B-tree Index corruption

From: Filip Sedlák <filip(at)sedlakovi(dot)org>
To: pgsql-bugs(at)lists(dot)postgresql(dot)org
Cc: Michal Danilák <michal(at)monitora(dot)cz>
Subject: B-tree Index corruption
Date: 2023-11-20 15:08:39
Message-ID: 8cf27c03-941e-4b12-9bdc-06237c0302d4@sedlakovi.org
Views: Raw Message | Whole Thread | Download mbox | Resend email
Thread:
Lists: pgsql-bugs

Hi,
I see a weird behaviour which might be a bug in Postgres but I wasn't
able to find it online.

We have a simple table with a UNIQUE constraint that doesn't work. I'm
able to insert one row with a conflicting value (while two instances of
this value are already in the table). The next insert fails. When using
the underlying index for lookups, the old values are not retrieved
(consistent with the allowed insert).

We're on version 15.3 and I see some index misbehaviour fixed in 15.5
but nothing on btree over text values. I saw some posts about glibc
upgrade changing collation rules but I don't think it's our case because
we see it with plain ASCII values. More importantly, we last upgraded
the major OS version in June but I was able to find a row missing from
the index that was inserted a few weeks ago.

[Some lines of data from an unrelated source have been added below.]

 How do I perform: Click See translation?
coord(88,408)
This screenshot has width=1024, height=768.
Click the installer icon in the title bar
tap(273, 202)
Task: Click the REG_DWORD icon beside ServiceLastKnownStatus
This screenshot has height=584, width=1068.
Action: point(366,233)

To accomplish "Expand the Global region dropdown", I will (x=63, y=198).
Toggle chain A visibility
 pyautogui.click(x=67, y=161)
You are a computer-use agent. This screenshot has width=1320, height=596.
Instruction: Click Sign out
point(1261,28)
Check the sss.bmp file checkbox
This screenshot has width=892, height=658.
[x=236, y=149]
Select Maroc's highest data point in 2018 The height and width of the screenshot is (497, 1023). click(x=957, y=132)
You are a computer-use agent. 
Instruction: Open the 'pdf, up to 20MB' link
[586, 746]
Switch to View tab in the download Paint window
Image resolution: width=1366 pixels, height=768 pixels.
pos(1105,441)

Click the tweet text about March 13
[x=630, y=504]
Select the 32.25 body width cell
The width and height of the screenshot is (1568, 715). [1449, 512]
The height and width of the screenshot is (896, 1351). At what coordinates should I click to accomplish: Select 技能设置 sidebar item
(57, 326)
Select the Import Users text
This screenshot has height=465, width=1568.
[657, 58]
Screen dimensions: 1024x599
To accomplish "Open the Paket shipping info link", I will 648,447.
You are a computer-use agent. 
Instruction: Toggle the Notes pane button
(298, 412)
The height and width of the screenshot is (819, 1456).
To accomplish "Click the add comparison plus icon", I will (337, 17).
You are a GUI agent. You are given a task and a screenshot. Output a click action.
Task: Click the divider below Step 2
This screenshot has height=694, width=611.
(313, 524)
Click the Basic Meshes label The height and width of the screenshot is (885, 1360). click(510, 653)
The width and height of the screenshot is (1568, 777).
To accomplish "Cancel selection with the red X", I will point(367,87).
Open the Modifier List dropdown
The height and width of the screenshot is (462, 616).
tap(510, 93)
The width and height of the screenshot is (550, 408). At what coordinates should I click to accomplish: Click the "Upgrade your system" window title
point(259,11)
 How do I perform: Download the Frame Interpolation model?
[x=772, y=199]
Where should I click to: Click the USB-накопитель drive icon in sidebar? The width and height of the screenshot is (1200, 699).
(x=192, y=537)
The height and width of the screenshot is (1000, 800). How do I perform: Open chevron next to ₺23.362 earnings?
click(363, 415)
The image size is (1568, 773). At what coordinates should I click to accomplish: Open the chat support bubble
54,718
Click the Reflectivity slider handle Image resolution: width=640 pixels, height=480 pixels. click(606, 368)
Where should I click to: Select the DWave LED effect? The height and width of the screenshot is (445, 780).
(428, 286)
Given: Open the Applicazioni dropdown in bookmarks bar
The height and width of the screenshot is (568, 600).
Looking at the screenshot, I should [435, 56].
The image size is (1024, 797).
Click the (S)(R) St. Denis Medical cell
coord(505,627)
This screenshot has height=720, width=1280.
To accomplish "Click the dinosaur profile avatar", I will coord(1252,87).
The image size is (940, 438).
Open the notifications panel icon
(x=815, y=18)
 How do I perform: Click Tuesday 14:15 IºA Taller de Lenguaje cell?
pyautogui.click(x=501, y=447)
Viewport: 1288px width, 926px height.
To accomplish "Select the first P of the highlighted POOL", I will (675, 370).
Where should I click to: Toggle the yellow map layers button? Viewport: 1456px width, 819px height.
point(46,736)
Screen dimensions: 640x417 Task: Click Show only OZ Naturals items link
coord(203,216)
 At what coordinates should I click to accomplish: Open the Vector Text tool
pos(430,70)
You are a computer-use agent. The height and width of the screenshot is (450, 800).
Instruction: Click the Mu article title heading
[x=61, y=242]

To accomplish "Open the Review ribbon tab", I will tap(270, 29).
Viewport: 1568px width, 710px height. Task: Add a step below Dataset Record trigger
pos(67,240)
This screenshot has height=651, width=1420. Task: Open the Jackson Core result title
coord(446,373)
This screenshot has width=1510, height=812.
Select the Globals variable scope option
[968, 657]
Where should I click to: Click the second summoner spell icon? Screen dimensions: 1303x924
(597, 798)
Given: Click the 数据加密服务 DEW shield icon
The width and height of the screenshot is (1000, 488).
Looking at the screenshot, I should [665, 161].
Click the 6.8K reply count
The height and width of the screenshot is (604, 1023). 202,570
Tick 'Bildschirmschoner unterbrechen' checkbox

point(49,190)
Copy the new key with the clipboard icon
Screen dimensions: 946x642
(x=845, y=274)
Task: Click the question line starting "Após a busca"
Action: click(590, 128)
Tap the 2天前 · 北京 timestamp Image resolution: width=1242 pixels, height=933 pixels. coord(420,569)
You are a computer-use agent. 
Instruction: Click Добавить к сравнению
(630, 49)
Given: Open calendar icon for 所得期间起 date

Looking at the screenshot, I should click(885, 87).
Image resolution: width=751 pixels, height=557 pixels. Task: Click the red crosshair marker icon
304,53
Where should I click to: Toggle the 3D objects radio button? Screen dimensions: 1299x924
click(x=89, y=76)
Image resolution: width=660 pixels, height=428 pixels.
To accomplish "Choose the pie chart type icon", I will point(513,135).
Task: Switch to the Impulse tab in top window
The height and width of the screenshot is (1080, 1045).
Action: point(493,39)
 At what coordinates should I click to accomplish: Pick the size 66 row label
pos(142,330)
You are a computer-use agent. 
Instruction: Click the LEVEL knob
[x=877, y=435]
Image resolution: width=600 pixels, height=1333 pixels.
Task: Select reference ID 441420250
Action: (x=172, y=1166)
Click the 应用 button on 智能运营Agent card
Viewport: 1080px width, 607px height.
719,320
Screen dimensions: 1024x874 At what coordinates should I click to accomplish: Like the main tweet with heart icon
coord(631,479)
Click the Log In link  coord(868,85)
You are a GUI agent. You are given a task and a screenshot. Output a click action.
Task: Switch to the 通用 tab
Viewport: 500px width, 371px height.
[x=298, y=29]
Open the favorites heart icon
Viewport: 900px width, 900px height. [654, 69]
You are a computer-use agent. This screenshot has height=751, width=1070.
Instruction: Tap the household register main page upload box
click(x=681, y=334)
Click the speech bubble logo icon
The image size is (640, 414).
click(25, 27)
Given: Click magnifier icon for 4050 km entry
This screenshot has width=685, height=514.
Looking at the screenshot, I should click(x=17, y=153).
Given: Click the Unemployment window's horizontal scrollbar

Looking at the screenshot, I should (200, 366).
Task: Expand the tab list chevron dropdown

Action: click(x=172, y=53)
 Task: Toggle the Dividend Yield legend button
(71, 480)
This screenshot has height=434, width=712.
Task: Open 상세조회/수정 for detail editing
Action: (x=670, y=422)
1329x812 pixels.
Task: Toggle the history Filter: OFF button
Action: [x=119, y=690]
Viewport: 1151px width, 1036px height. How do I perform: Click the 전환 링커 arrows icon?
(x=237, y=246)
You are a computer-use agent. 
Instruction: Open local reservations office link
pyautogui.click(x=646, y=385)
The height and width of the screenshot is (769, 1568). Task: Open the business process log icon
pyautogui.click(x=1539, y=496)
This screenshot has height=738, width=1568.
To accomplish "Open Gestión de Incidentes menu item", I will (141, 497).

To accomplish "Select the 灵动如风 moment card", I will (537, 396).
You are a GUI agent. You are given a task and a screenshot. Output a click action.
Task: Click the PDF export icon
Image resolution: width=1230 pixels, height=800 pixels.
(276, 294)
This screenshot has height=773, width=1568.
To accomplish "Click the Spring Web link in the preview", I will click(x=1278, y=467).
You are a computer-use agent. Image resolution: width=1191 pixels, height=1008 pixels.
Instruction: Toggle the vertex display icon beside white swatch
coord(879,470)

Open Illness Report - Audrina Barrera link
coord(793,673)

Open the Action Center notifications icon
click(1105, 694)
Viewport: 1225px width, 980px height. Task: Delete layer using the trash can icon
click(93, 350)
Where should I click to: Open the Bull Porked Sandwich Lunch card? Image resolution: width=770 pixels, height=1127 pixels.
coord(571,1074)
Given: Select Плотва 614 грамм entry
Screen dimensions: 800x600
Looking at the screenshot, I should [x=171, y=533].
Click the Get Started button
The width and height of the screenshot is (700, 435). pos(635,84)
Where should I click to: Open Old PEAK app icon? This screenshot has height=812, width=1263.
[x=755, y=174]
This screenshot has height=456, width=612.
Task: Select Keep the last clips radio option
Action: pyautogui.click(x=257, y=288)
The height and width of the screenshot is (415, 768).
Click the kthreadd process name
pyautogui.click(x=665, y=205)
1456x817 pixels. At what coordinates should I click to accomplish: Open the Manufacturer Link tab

I don't have a self-contained repro script. I can easily test anything
on our snapshot. But I don't know where to look further. I'd be happy
for guidance.

See below the psql session demonstrating the problem.

Best regards
Filip

monitora_snapshot=# SELECT version();
version

---------------------------------------------------------------------------------------------------------------------
PostgreSQL 15.3 (Debian 15.3-1.pgdg120+1) on x86_64-pc-linux-gnu,
compiled by gcc (Debian 12.2.0-14) 12.2.0, 64-bit
(1 row)

monitora_snapshot=# \d social_hashtag

Table "public.social_hashtag"
Column | Type | Collation | Nullable |
Default
---------+--------------------------+-----------+----------+--------------------------------------------
id | integer | | not null |
nextval('social_hashtag_id_seq'::regclass)
hashtag | character varying(50) | | not null |
created | timestamp with time zone | | not null |
Indexes:
"social_hashtag_pkey" PRIMARY KEY, btree (id)
"social_hashtag_hashtag_eac29120_like" btree (hashtag
varchar_pattern_ops)
"social_hashtag_hashtag_key" UNIQUE CONSTRAINT, btree (hashtag)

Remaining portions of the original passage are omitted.